Going Premium: Understanding What Gen Z and Millennials Value

A Q&A With Kelly Ravestijn, Senior VP, Strategic Planning, at Advantage Unified Commerce

By R. Larsson, Advertising Week

According to Kelly Revestijn, Senior VP, Strategic Planning at Advantage Unified Commerce, the pandemic “created lost time for GenZ and Millennial consumers. Now, they want to be intentional with their spending, prioritizing fulfillment and happiness” with their purchasing power.

How are GenZ and Millennials helping forge a new understanding of ‘premium’; how have values and happiness been integrated into the luxury category; and, how is the current inflationary economic environment impacting these consumers?

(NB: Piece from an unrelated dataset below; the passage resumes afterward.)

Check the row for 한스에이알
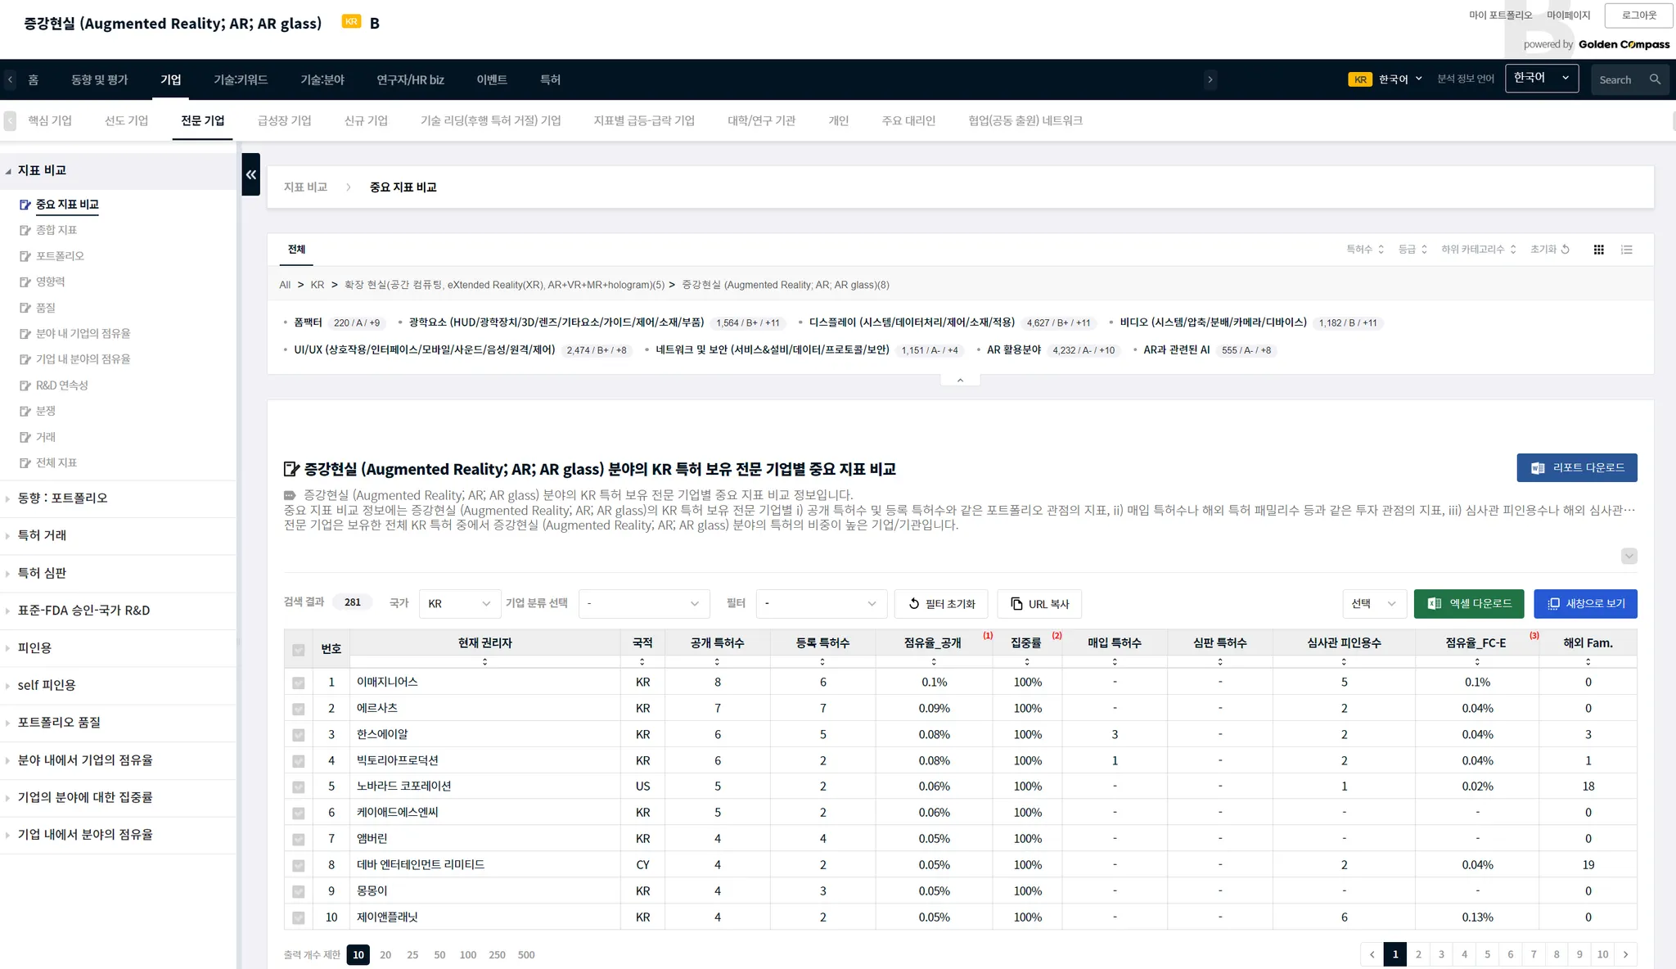The height and width of the screenshot is (969, 1676). [299, 735]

We spoke to Kelly about all of this and more, including how brands can stay on trend and effectively adapt their marketing strategies to the new premium customers.

Can you define what ‘premium’ means to GenZ and young Millennials?

KR: There is a shifting perception of what “premium” means right now, so it’s a moving target. When people think ‘premium’ they imagine lavishness or exclusivity, and while this remains largely true, GenZ and young Millennials (born between 1982 and 2010) are altering their intentions behind ‘premium’ shopping. When we conducted our study, we found that, rather than seek status through luxury products, this demographic pursues brands and purchases that provide meaningful value in their life and connects with them personally. Rather than buying to stand out amongst their peers, GenZ and young Millennials utilize premium as objects of self-celebration. In essence, these groups have internalized the premium category.

Are GenZ and young Millennials homogenous or do we still witness differences between the two when it comes to luxury purchases?

KR: While the two groups share a common understanding of premium, there are some important differences. Young Millennials tend to be driven by the pursuit of authenticity and truth. They seek experiences and want to participate in the brands they love. GenZ, however, possesses a more open mind for exploration. They are creators and want brands to let them lead. The resulting differentiator is: Millennials look for the aspirational, while Gen Z seeks intentional premium experiences.

What about the current economic environment: How has it impacted decision-making for GenZ and young Millennials?

KR: This generation is not ignoring the ongoing economic uncertainty or fears of inflation. However, these groups also do not plan to alter their premium spending habits. Our survey found that 65 percent of those we spoke to still plan to purchase premium over the next 12 months. And this makes sense if you remember GenZ and young Millennials feel premium adds value to their lives and overall happiness. Whereas for other groups, premium status symbols of old are not as necessary, especially during economic downturns. 

What does that indicate to you?

KR: GenZ and young Millennials are not spending into debt or poverty to facilitate these purchasing decisions, but what we are witnessing is a new development: The invention of ‘micro-concessions’. For example, instead of international travel, GenZ and young Millennials pivot to local, cheaper travel experiences. They are refusing to concede any ground, wanting to pursue life to the fullest, as they see it, and on their terms.

So how do premium brands stay one step ahead of GenZ and young Millennials?

KR: The pandemic created lost time for GenZ and Millennial consumers. Now, they want to be intentional with their spending. They are prioritizing fulfillment and happiness, even while acknowledging the potentially bleak economic realities. Brand marketers must reinvent their old ways of thinking, pivoting from commodity-centric messaging toward helping facilitate happiness, discovery, and small, everyday indulgences. Brands must resonate with GenZ and young Millennials by empowering them to spend money on more intentional products that add value and meaning to their lives.

About Kelly Ravestijn:

Kelly is Senior VP, Strategic Planning at Advantage Unified Commerce. She is responsible for strategic leadership across key accounts and the development of the strategy team. Before joining AUC, Kelly worked for shopper marketing, activation, and brand advertising agencies in New Orleans, Dallas, and New York, across many CPG, retail, and food service clients. With a noteworthy emphasis on multicultural markets, including Hispanic, African American, Asian, generational, and lifestyle cohorts, she also specializes in creative research design. Kelly holds a master’s degree from the University of Texas as well as a bachelor’s in international business through studies in Mexico, Argentina, and Spain.